§ **WORK TASK**
Every line below that mentions the word "arrow" should be copied out.

(Pixel coordinate grounding data)
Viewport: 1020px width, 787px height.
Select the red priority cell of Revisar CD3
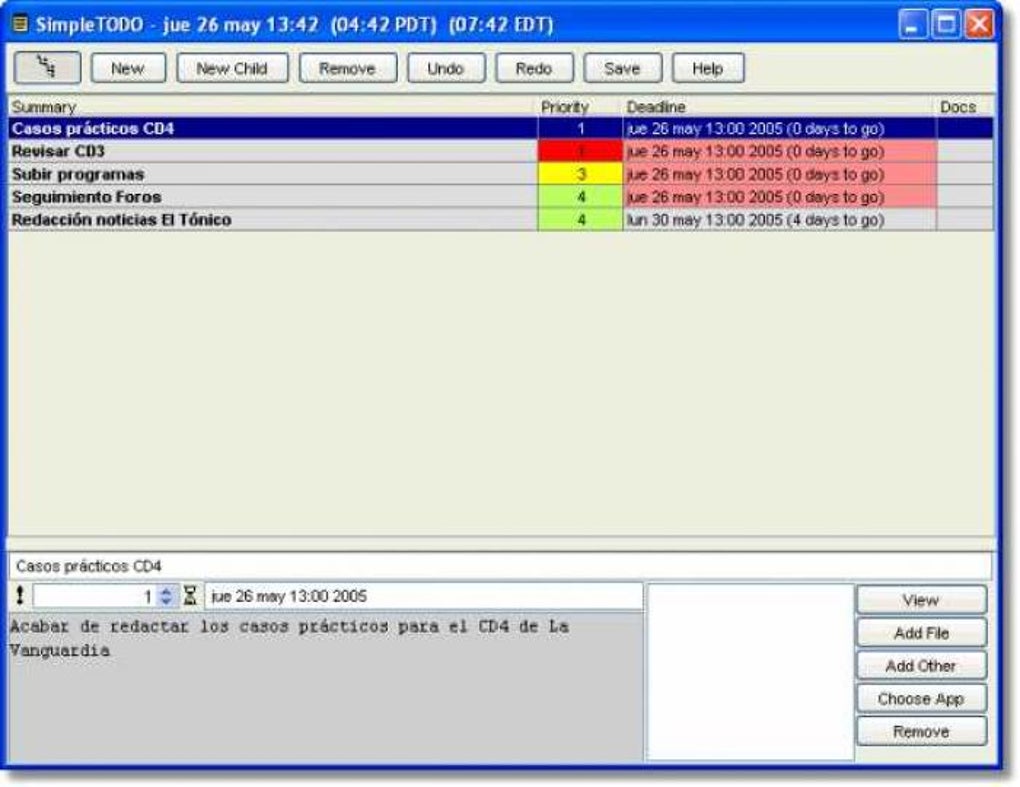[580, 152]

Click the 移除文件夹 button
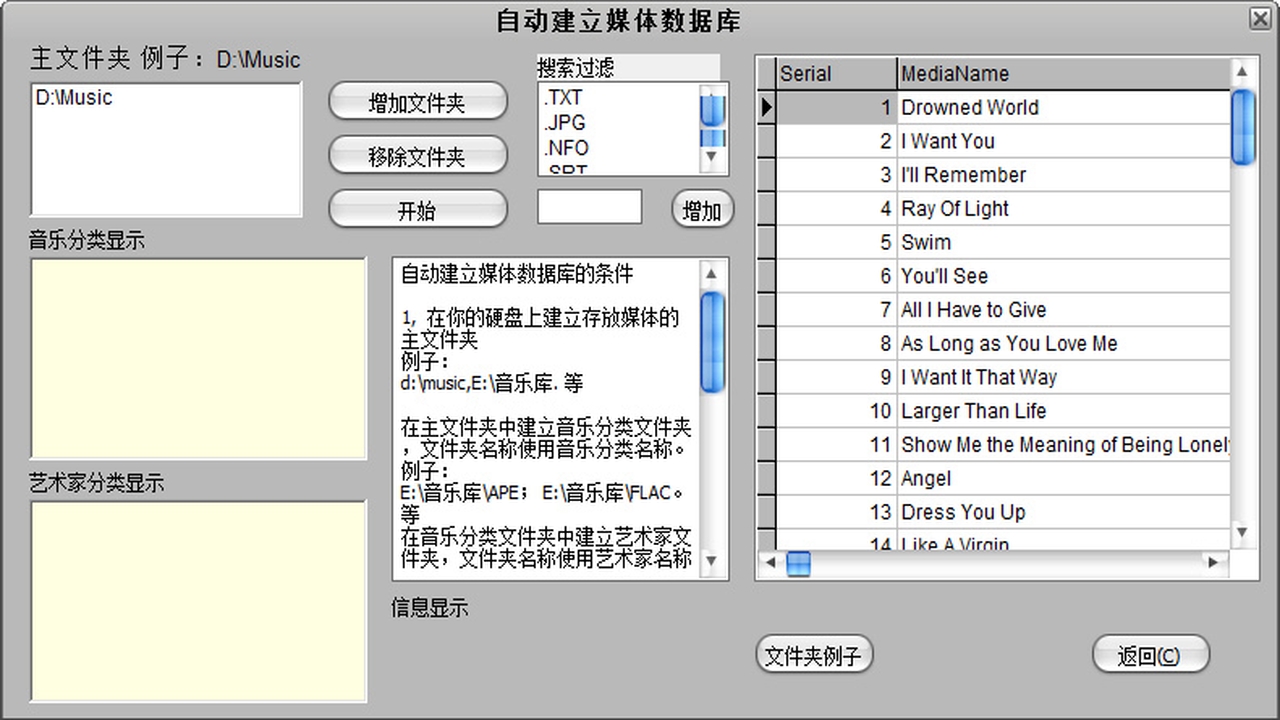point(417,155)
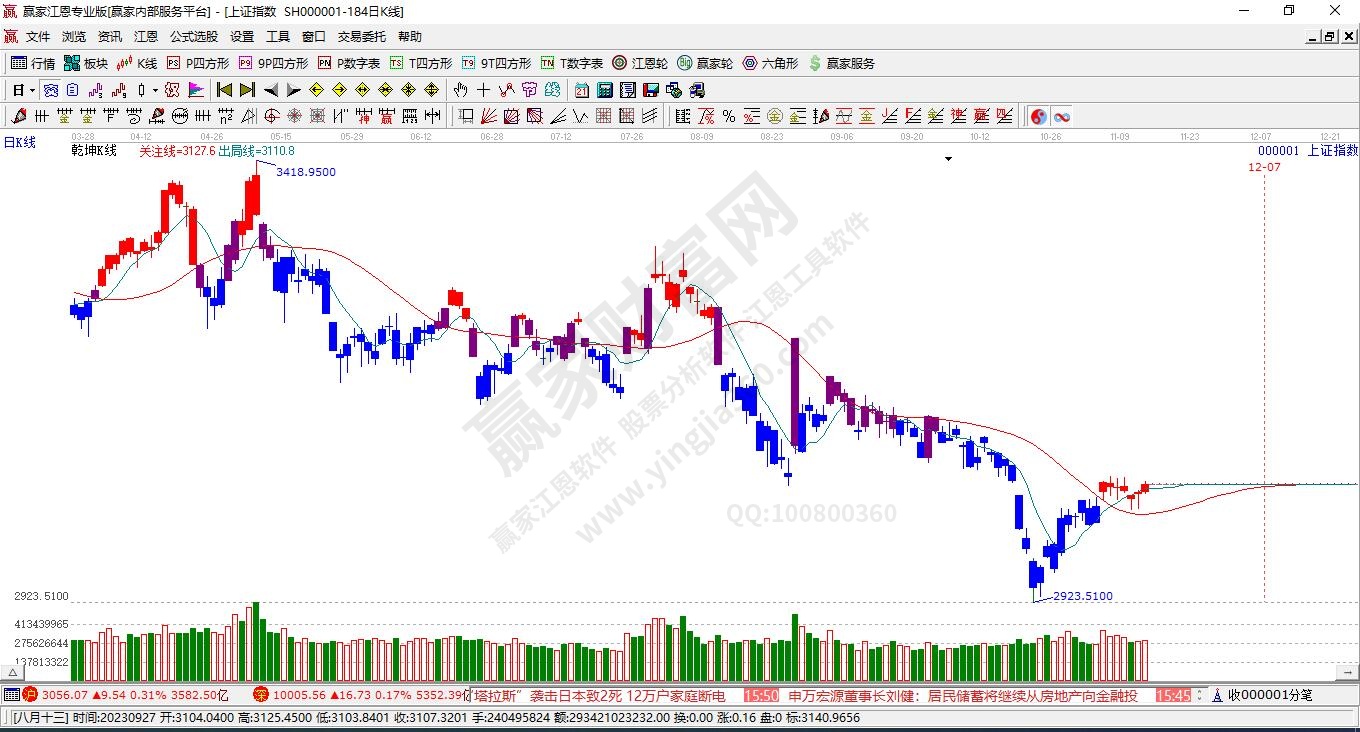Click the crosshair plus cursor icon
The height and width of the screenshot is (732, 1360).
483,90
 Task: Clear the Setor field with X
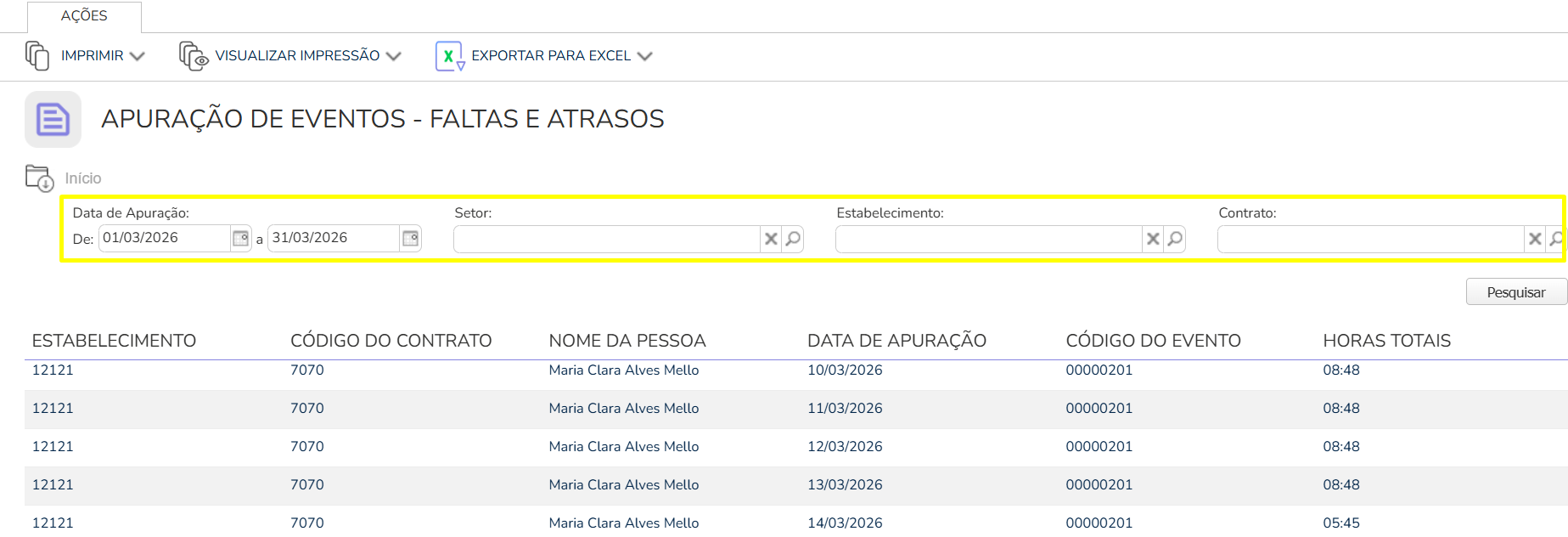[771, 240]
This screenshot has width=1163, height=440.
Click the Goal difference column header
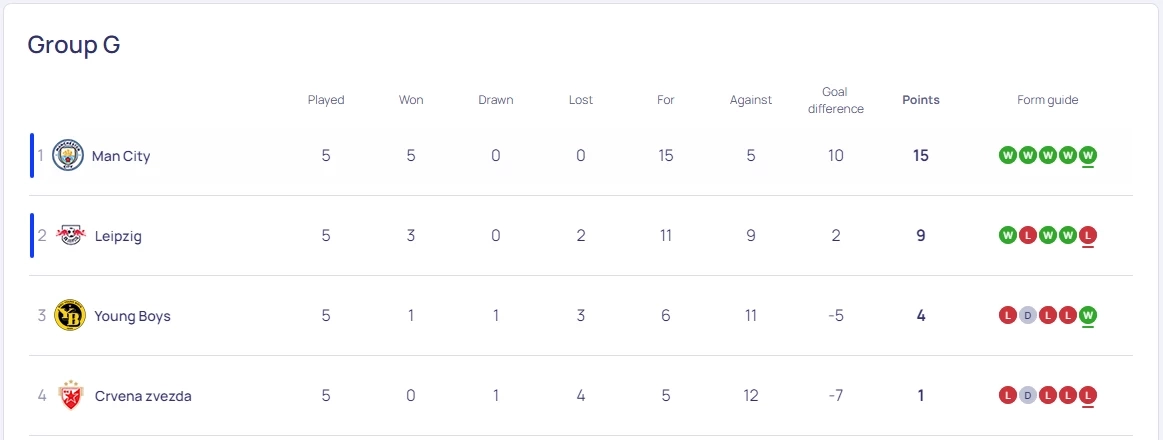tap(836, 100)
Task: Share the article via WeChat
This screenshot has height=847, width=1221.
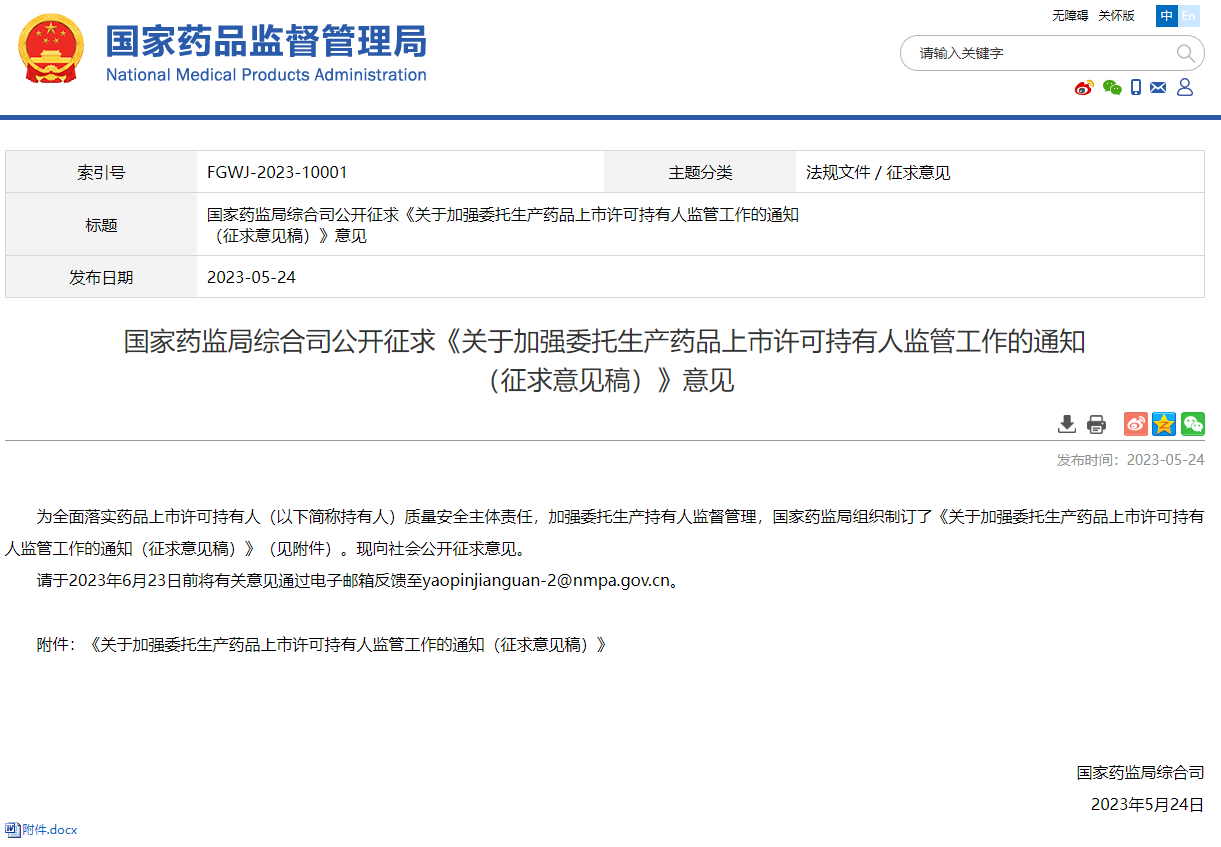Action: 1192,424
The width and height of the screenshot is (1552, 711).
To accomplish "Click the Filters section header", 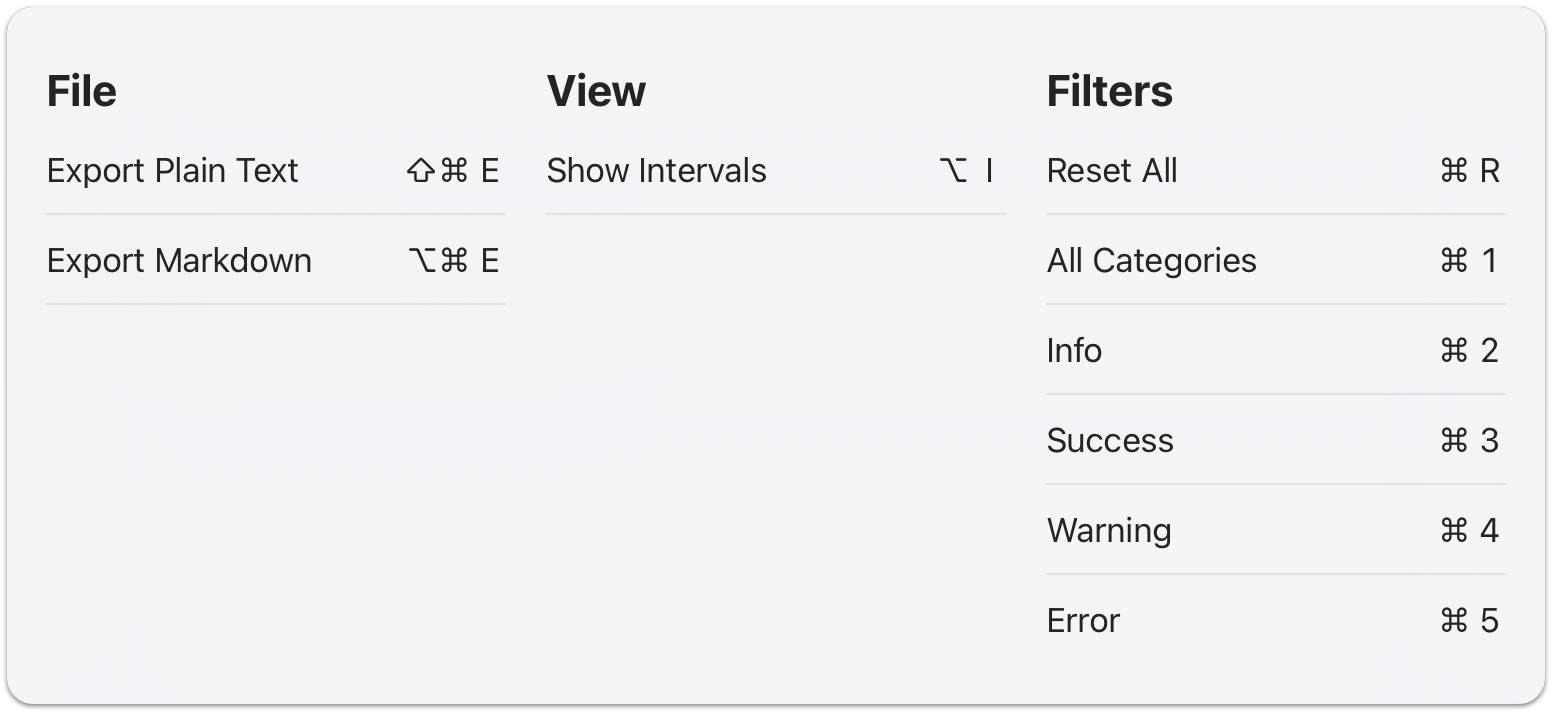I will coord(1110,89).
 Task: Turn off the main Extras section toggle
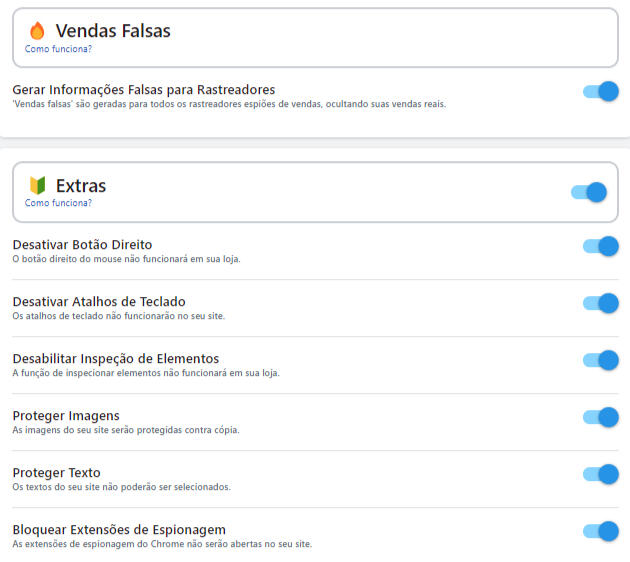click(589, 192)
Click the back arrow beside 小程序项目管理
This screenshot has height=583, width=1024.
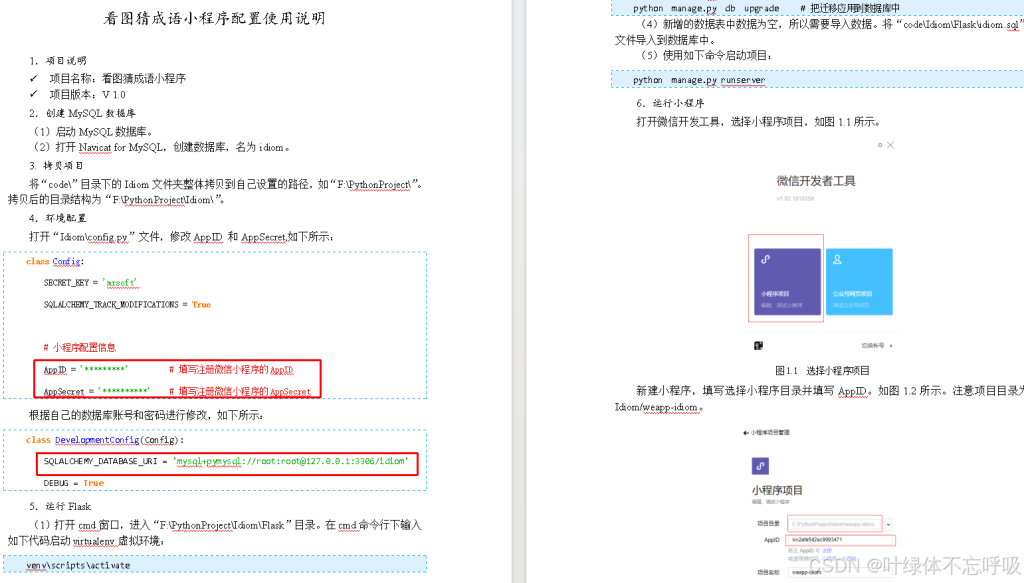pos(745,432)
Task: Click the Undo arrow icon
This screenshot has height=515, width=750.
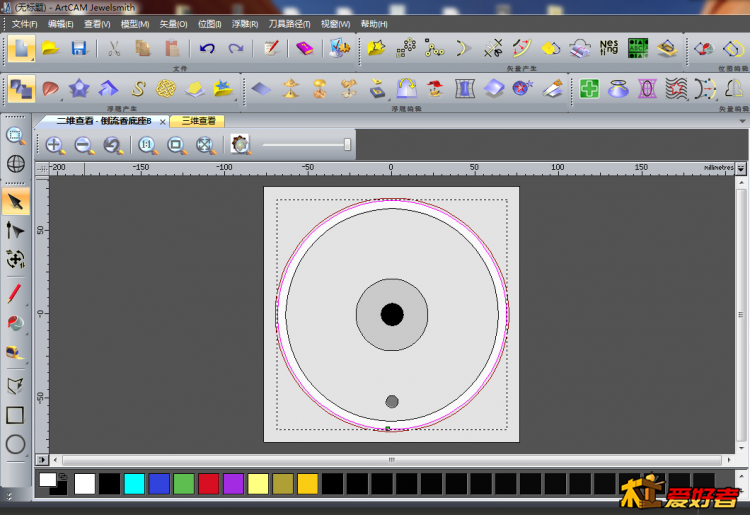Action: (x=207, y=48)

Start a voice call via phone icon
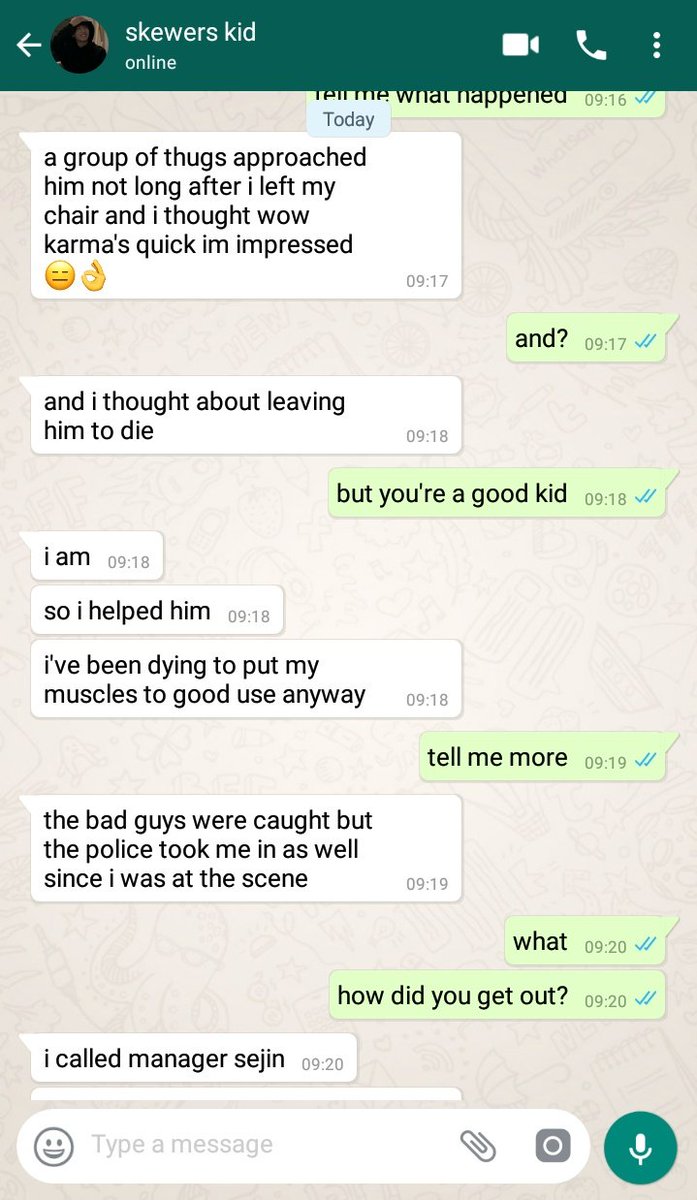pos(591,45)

§ **ANSWER**
Click the back arrow beside 小程序项目管理
Task: Click the Undo arrow icon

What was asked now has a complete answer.